Dysphagia

Aug 09, 2021 Source: Cainiu Health
Dr. Xu Min
Introduction
The brainstem contains two critical nuclei: the nucleus ambiguus (associated with the glossopharyngeal nerve) and the dorsal motor nucleus of the vagus nerve. Nerves originating from these nuclei innervate the muscles involved in swallowing. Dysfunction of either of these nerves can impair swallowing. Swallowing disorders may arise from central nervous system dysfunction, peripheral nerve lesions, or involvement of the muscles participating in the swallowing process.

The Gatekeeper of Airway Protection: In our previous discussion, we described the opening of the trachea as a “gate” that closes to allow food to smoothly pass into the esophagus. Today, let’s explore how this “gate” is controlled. In fact, two critical nuclei reside in the brainstem—the nucleus of the glossopharyngeal nerve and the nucleus of the vagus nerve. Nerves originating from these nuclei innervate and regulate our swallowing function. Please note the key term here: brainstem.

Thus, patients with brainstem injury frequently develop dysphagia (swallowing dysfunction). But does intact brainstem function guarantee proper gate function? Not necessarily. These two brainstem nuclei themselves are under the control and regulation of the cerebral cortex—akin to the “Supreme Commander” (the cortex) issuing commands to the “Generals” (the brainstem nuclei). Upon receiving instructions, the glossopharyngeal and vagus “Generals” promptly relay signals to command the “gate.” Consequently, any disruption at any step along this neural command pathway may impair swallowing function, rendering the “gate” sluggish or unresponsive.

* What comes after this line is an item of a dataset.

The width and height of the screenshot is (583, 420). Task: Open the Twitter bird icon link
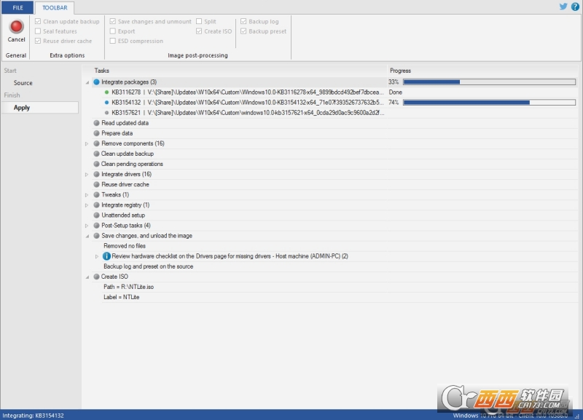pos(563,7)
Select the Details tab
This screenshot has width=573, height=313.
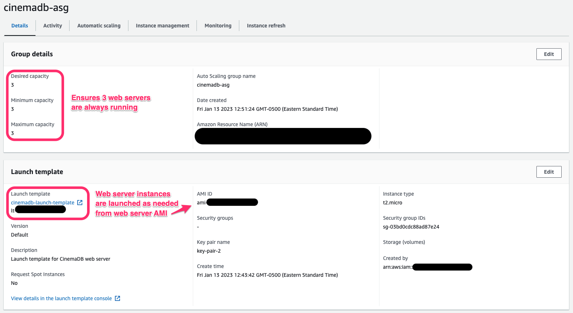click(20, 26)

All the above-mentioned dysfunctions stem from central nervous system disorders. However, peripheral nerve lesions or involvement of the muscles involved in swallowing can also lead to dysphagia. Isn’t it remarkable that we rely on this exquisitely coordinated “gate” daily—yet often take it for granted? By now, you’re probably wondering: What happens if the “Supreme Commander” and the “Generals” fail to coordinate harmoniously? Does such a scenario actually occur?

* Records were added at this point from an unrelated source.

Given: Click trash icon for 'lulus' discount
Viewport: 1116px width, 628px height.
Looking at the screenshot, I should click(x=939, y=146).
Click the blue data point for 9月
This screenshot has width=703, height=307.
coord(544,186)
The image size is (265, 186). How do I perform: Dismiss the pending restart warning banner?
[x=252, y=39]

Indeed, it does—and quite commonly! Consider this: Have you ever tried to swallow while simultaneously speaking? In such cases, the “Supreme Commander” instructs the “gate” to remain open for speech, while the “Generals” attempt to close it to protect the airway. The consequences are obvious—not only do you risk aspiration and discomfort, but your conversation partner’s exposure to aerosolized particles depends largely on the volume of food or liquid in your mouth. This very principle underlies the age-old adage: “Don’t speak while eating.”